2005 romantic horror thriller film by Cholo Laurel

Nasaan Ka Man (lit. Wherever You Are) is a 2005 Filipino romantic drama horror thriller film directed by Cholo Laurel in his feature directorial debut from a story and screenplay written by Ricky Lee and Rafael Hidalgo. The film stars Claudine Barretto, Jericho Rosales and Diether Ocampo in the lead roles, while Hilda Koronel, Gloria Diaz, and Dante Rivero in the supporting roles.

Set in the mystical and fog-covered outskirts of Baguio, the film is a love story about a family shrouded in secrets. As the secrets are revealed, the family learns to let go of their hatred and forgive each other. It tackles incestuous relationships, necrophilia, and other unpleasant themes that the film studio dared not go too far.

A co-production of ABS-CBN Film Productions and Cinemedia, the film was theatrically released on June 15, 2005. In March 2017, ABS-CBN Film Restoration Project released a digitally restored and remastered version of the film on iTunes in over 43 countries.
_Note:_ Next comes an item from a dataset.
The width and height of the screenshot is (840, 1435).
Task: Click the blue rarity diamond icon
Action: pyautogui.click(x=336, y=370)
The restoration process was made possible with the help of the Central Digital Lab.

==Plot==
The plot centers on a trio of adopted children, Pilar, Ito, and Joven, and the spinster sisters, Lilia and Trining, who raised them. Despite the family's veneer of happiness, closer inspection reveals a clan that's cloaked in secrets.
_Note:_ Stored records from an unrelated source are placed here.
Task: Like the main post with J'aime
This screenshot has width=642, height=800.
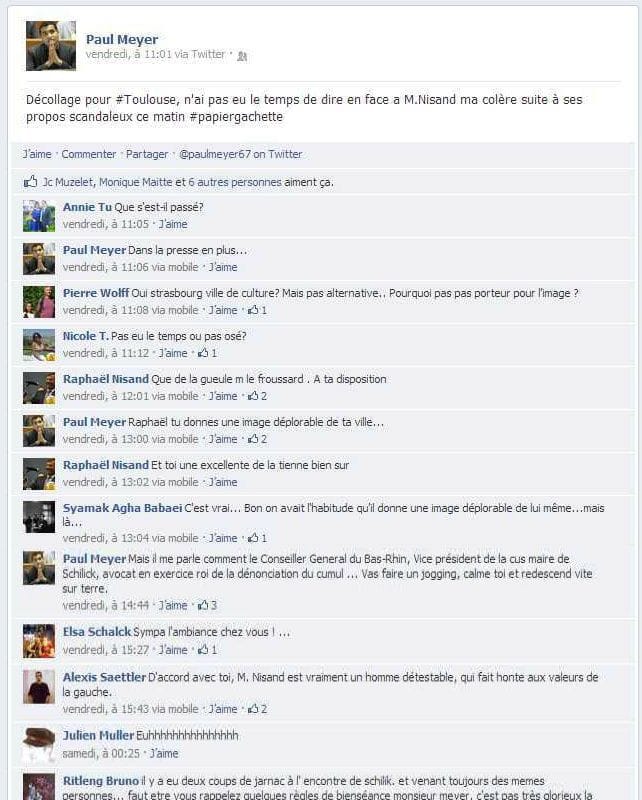Action: click(x=37, y=154)
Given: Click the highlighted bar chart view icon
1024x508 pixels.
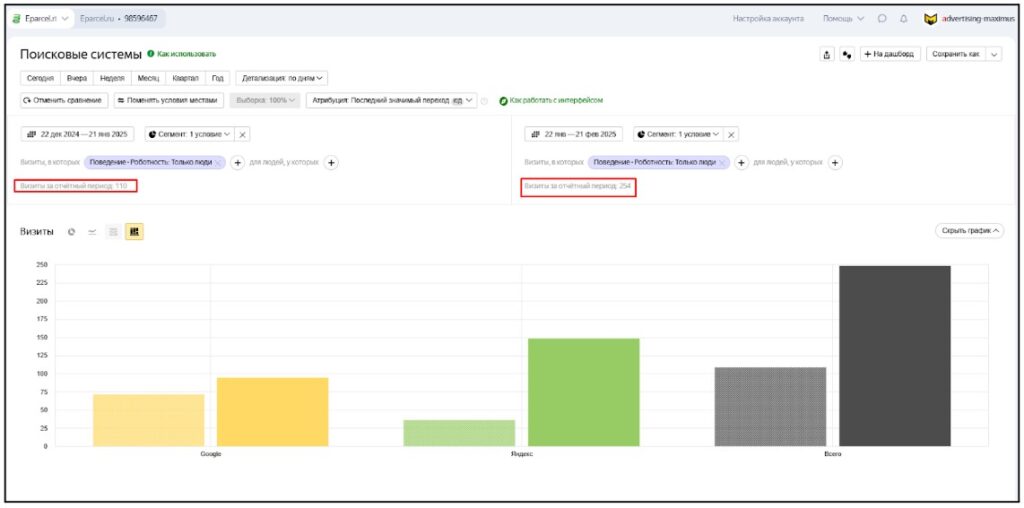Looking at the screenshot, I should point(134,231).
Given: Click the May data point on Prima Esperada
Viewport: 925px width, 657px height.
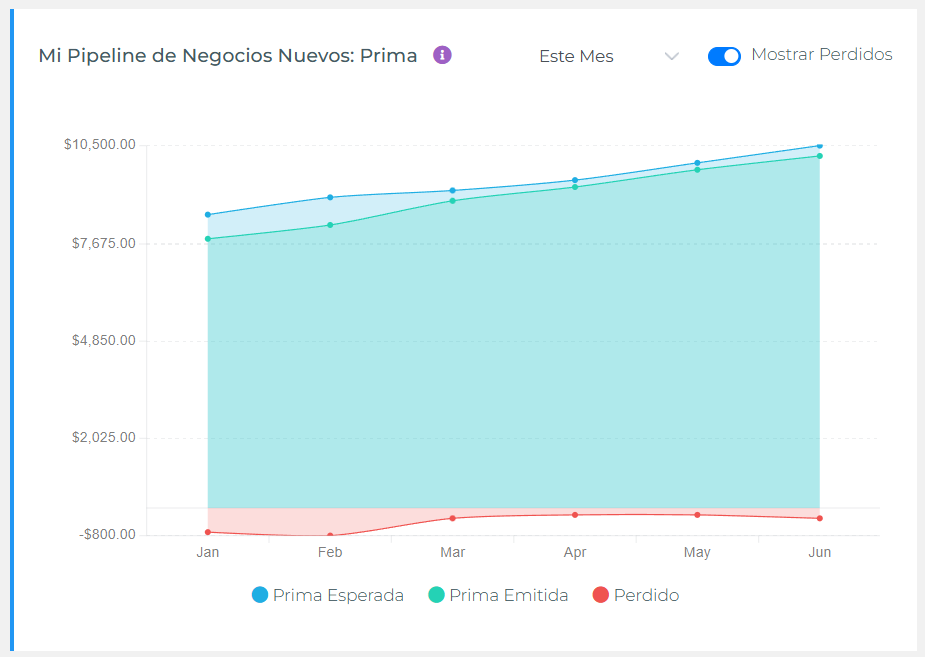Looking at the screenshot, I should click(x=697, y=161).
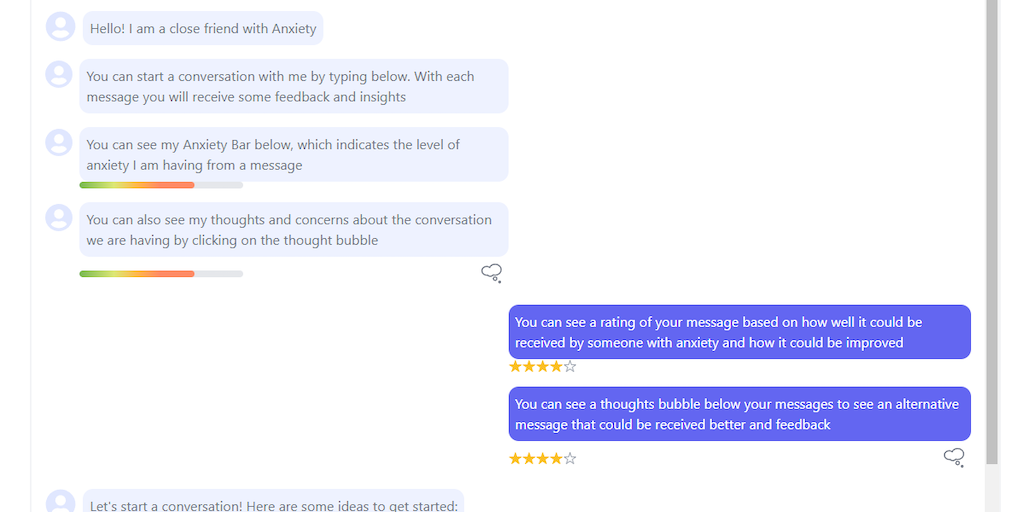Click the vertical scrollbar on the right side
Image resolution: width=1024 pixels, height=512 pixels.
point(992,230)
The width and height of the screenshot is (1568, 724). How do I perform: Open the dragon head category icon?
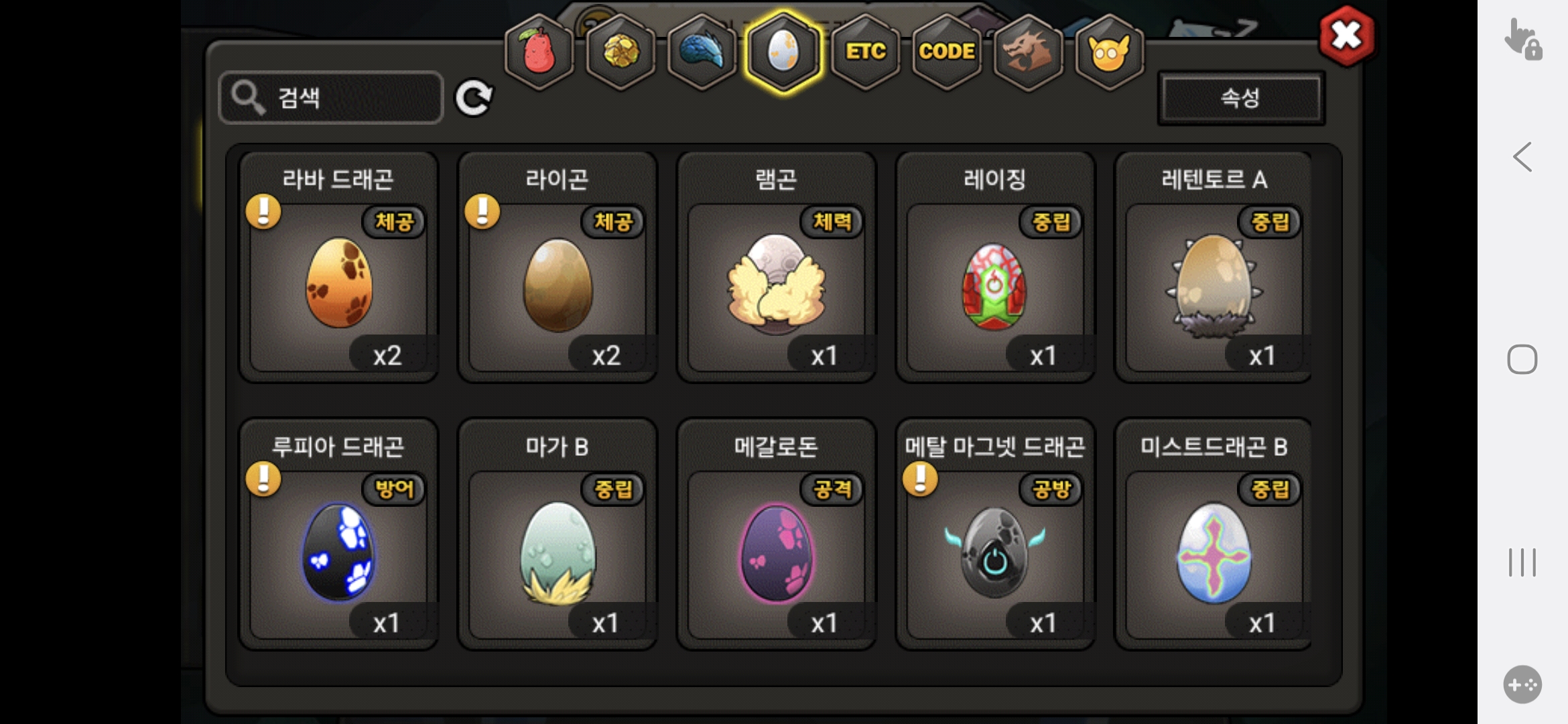coord(1028,52)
Pilar and Joven are having a secret romantic relationship. Joven proposed to Pilar, who was found out by Ito. During the New Year's Eve celebration, Pilar and Joven asked for the blessing of their adoptive mother, Lilia, and her younger sister, Trining. Surprised, Lilia heavily opposed the couple being wed, for it is incestuous despite not being blood-related, and hiding their relationship from her. Trining, on the other hand, supported the couple.

Later that night, Trining reminded Lilia about the latter's relationship with Nardo and how their father opposed the marriage. Lilia and Nardo tried to elope, but they were chased by the police. The ensuing pursuit killed Nardo after being shot by the police, which resulted in the sisters leaving their father.

The next day, Lilia, realizing the similarities between her past and the couple, gave her blessing, infuriating Ito. Lilia confronted Ito, revealing that he has obsessive feelings for Pilar. Sometime after, Ito kills a cat for no reason and rapes their maid's daughter, Lydia. Later, Joven, Pilar, Lilia, and Trining left the house for a local festival, leaving Ito alone. While at the festival, Pilar becomes ill and is driven home by Joven. Joven, about to pick up the sisters, left Pilar at home to rest. Ito realizes he is alone with Pilar and takes the chance to rape her. Joven, Lilia, and Trining arrived home and saw Ito flustered and running away. Joven followed Ito, and the sisters went inside and found Pilar in a miserable state.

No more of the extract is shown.